When retroviruses such as HIV infect a cell, they first make a copy of their RNA genome in the form of DNA. The relatively short viral DNA strand then moves to the cell nucleus, where it inserts itself into the host cell's DNA.
A new study led by researchers at The Ohio State University Comprehensive Cancer Center - Arthur G. James Cancer Hospital and Richard J. Solove Research Institute (OSUCCC - James) reveals details about how such viral DNA insertion complexes hunt for a suitable spot and how quickly insertion happens at the chosen site.
The findings could help improve treatments for HIV infection and make gene therapy safer and more efficient.
The researchers used Prototype Foamy Virus integrase as a model and two molecular microscopy techniques to record viral integration complexes traveling along stretches of target DNA in search of insertion points. (Integration complexes consist of viral DNA plus the enzymes that insert it into the host DNA.)
The integration complexes moved along the target DNA for distances of 1,500 DNA base pairs for periods of 2-3 seconds.

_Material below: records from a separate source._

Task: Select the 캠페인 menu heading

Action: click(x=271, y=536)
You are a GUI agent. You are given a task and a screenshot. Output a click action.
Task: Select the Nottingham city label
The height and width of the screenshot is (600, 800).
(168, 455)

When they found a sweet spot, insertion of the viral DNA happened in less than a half second - 0.470 second to be precise.
The study is published in the journal Nature Communications.

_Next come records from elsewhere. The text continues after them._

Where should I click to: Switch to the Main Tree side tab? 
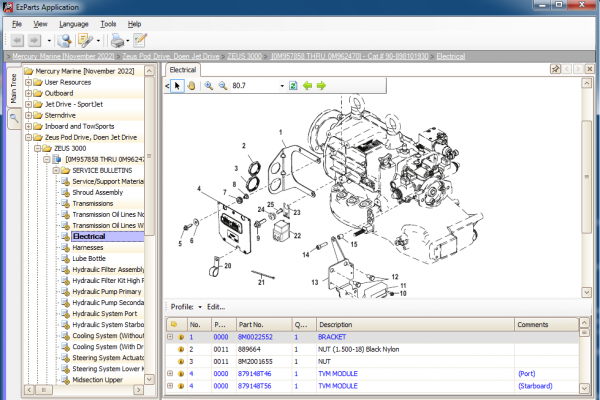click(14, 88)
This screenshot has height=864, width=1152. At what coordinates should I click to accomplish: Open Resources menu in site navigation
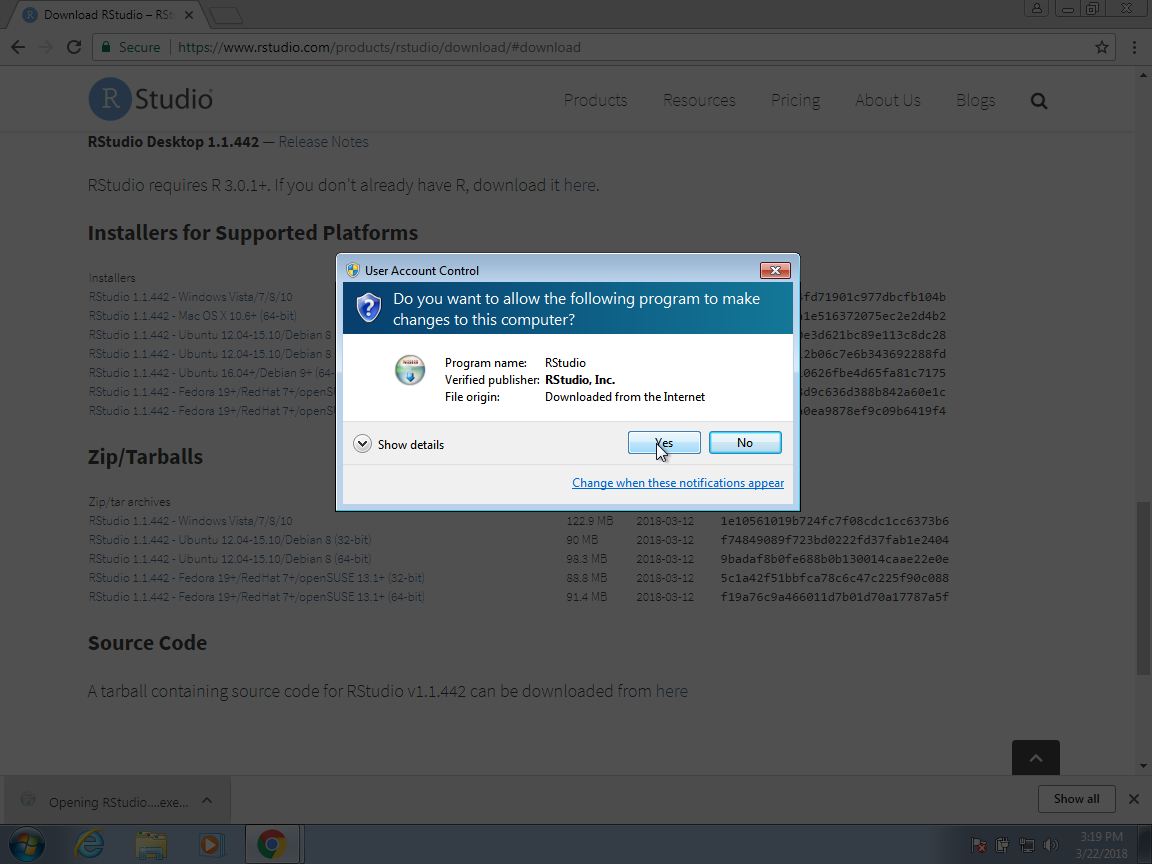point(699,100)
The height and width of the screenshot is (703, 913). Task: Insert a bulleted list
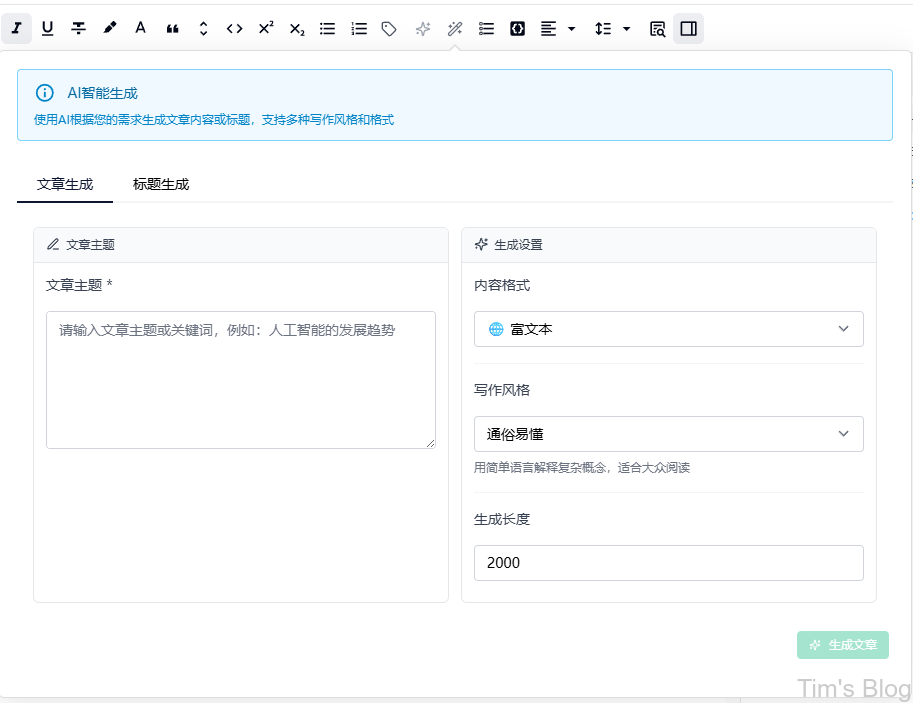(x=327, y=28)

"We were surprised that the enzyme complex does so much searching," says co-corresponding author Kristine Yoder, PhD, assistant professor of molecular virology, immunology and medical genetics.
"Searching 1.5 kilobases of DNA is quite a distance, and 2-3 seconds is a long time in molecular terms to remain associated with the DNA."

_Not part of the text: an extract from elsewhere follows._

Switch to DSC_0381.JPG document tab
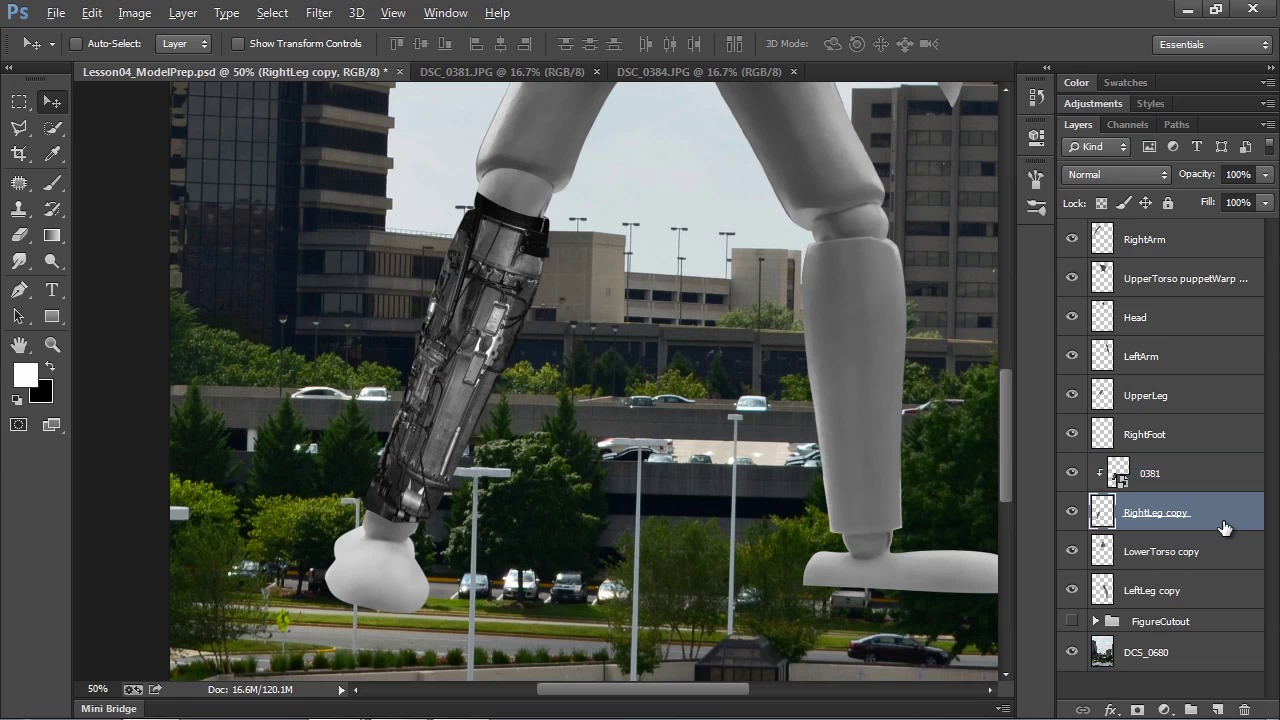The height and width of the screenshot is (720, 1280). [501, 72]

Their data also showed that the viral integration complexes move along DNA like a nut on a bolt rather than sliding along like a washer.
The findings are important, Yoder explains. "The integration of retroviral DNA is a relatively uncommon event compared with the number of viral DNA copies found in infected cells. If we can understand why insertion doesn't occur more often, it might lead to new drugs that prevent retroviral infection.
"Our study suggests that the problem lies in the search for an insertion site and not the insertion itself," she says. "In addition, gene therapy involves searching and insertion events, so our findings might help make that process more efficient."